RECORDS PROVIDED START

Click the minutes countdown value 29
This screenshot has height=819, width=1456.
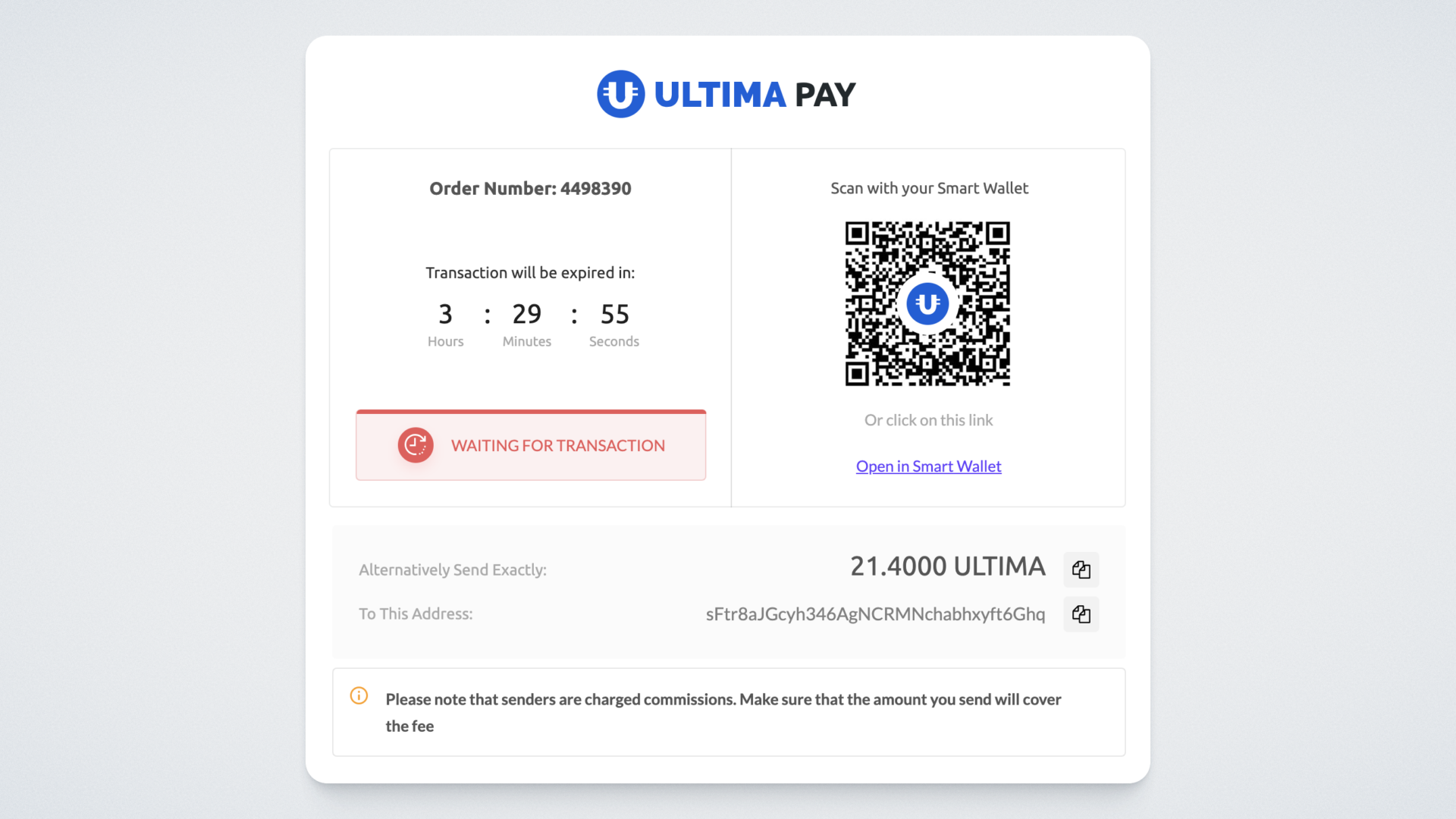tap(526, 314)
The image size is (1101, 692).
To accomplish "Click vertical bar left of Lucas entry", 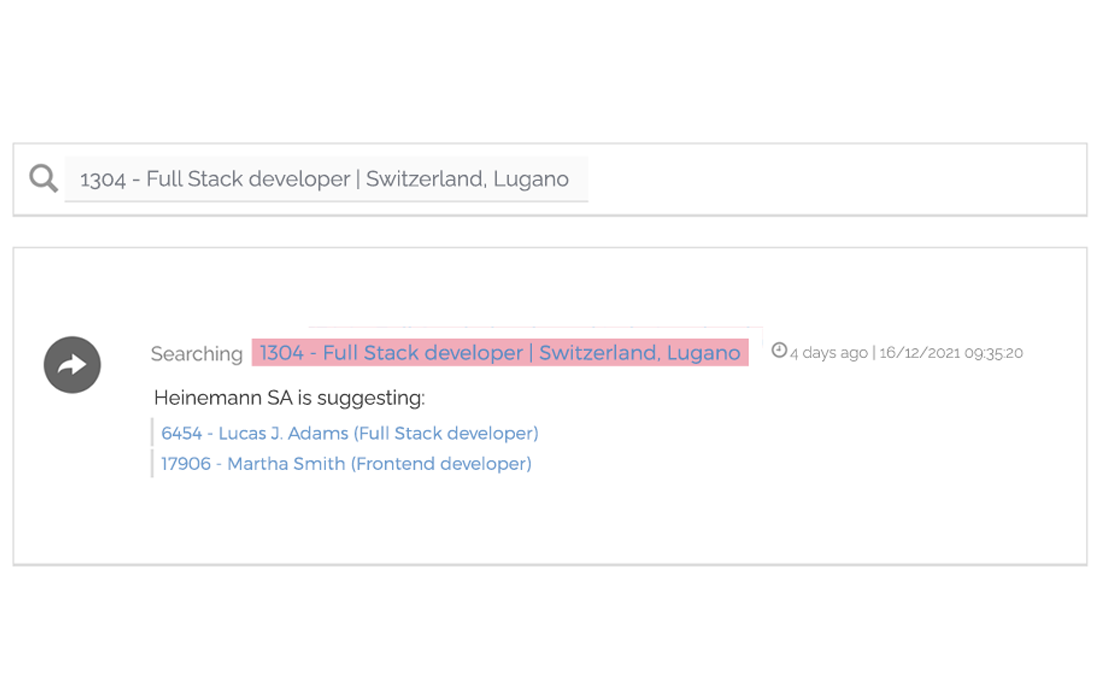I will [x=152, y=433].
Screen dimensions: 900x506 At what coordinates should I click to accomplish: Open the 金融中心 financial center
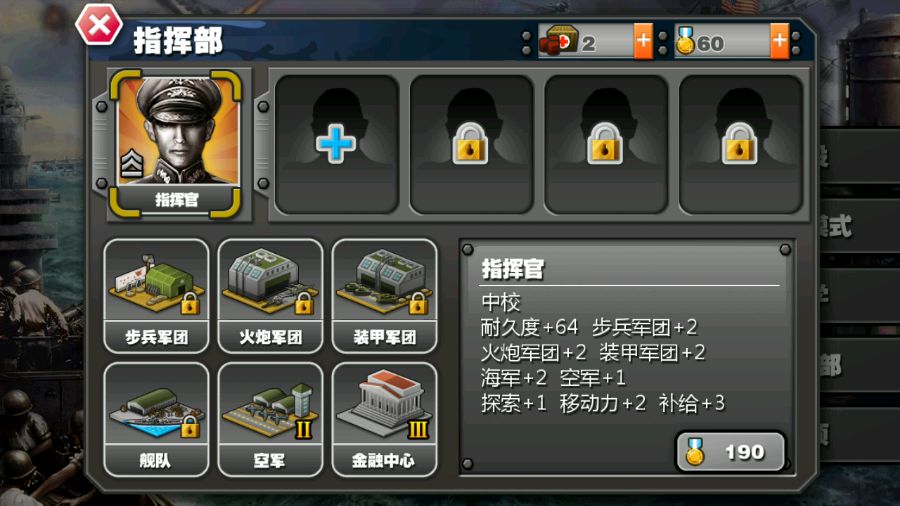tap(385, 419)
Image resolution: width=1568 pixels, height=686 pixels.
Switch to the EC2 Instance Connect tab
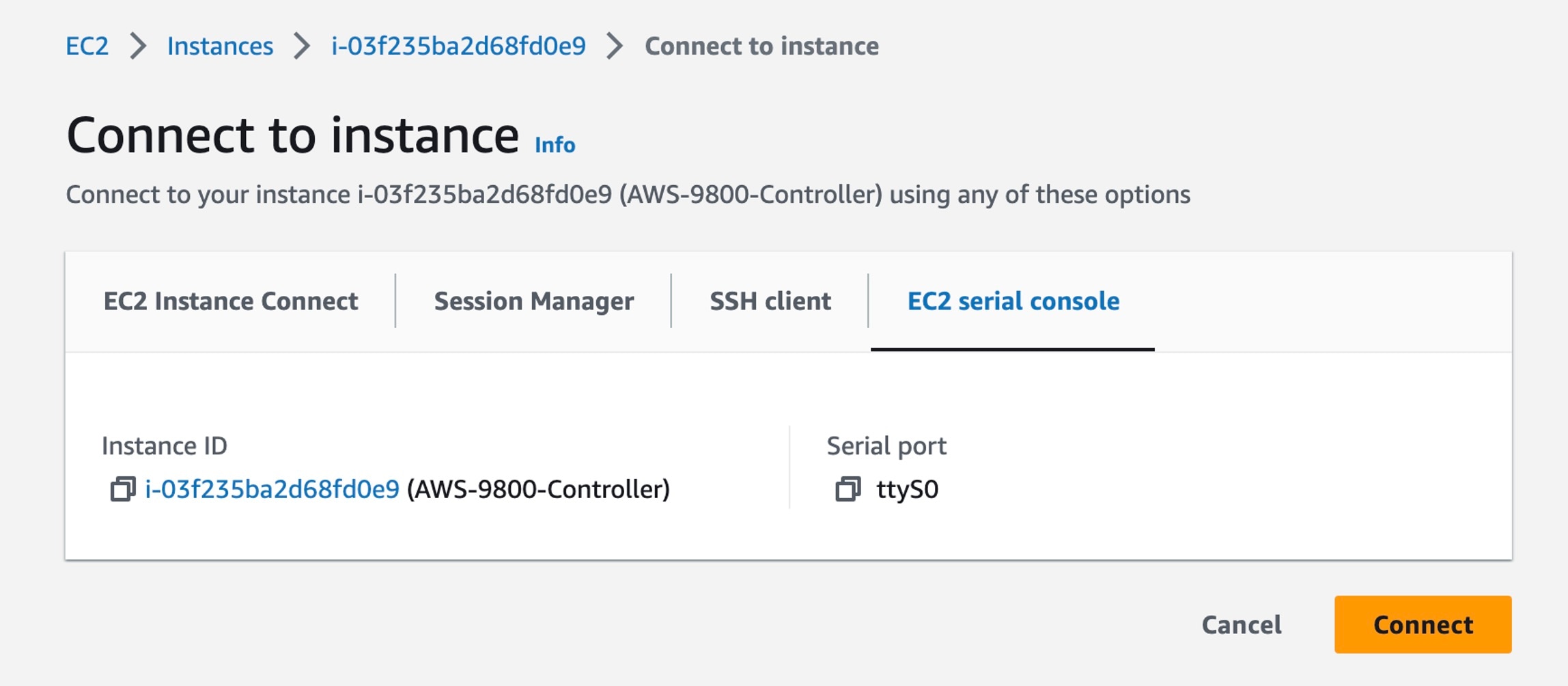click(230, 301)
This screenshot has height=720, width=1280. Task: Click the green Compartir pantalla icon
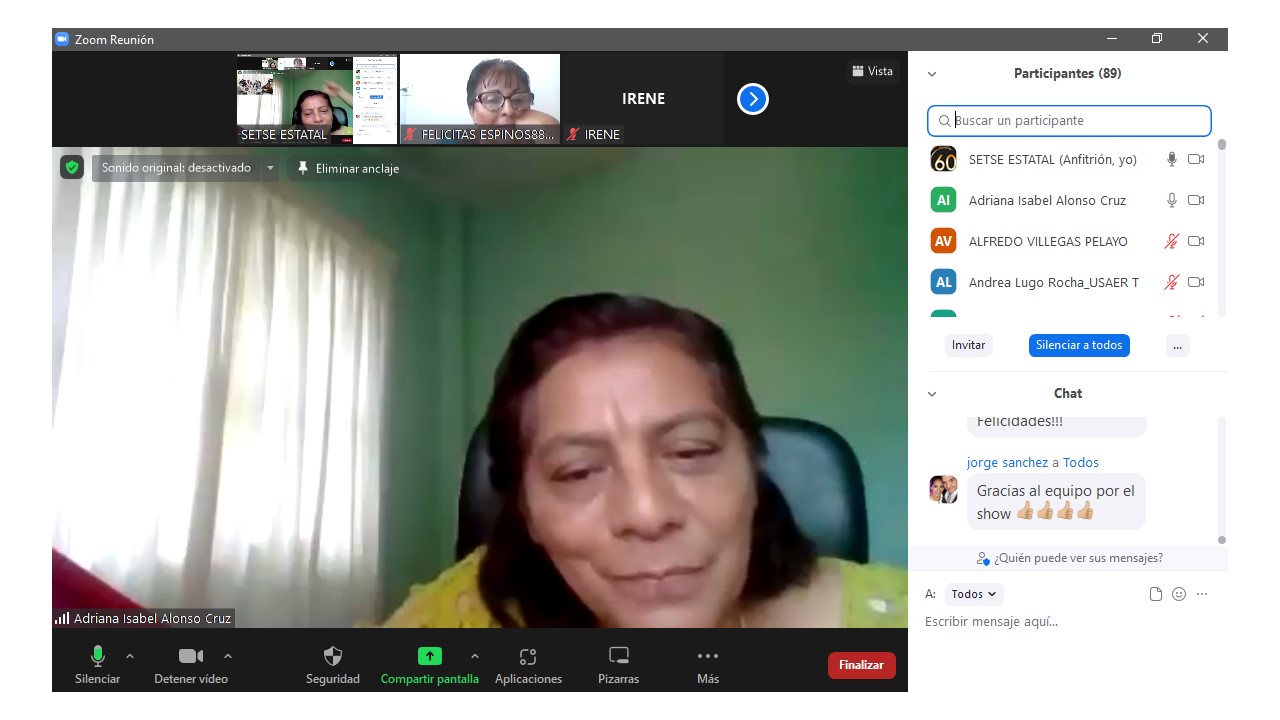point(429,657)
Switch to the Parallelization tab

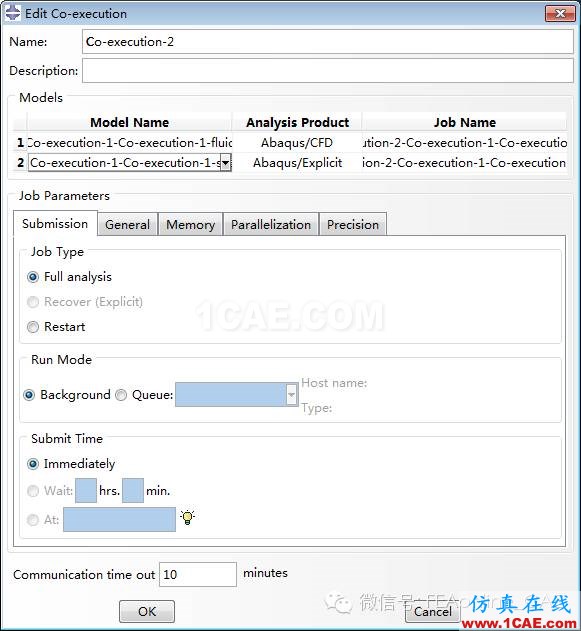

RECORDS PROVIDED END

**BRIEF:** What is needed is an exact restatement of every line from the line containing "Screen dimensions: 900x506" through the last line of the records, minus any pictures.

**THE ANSWER:**
Screen dimensions: 900x506 At what coordinates should I click to accomplish: Open the 金融中心 financial center
tap(385, 419)
Image resolution: width=1568 pixels, height=686 pixels.
Switch to the EC2 Instance Connect tab
click(230, 301)
This screenshot has height=720, width=1280. Task: Click the green Compartir pantalla icon
point(429,657)
Switch to the Parallelization tab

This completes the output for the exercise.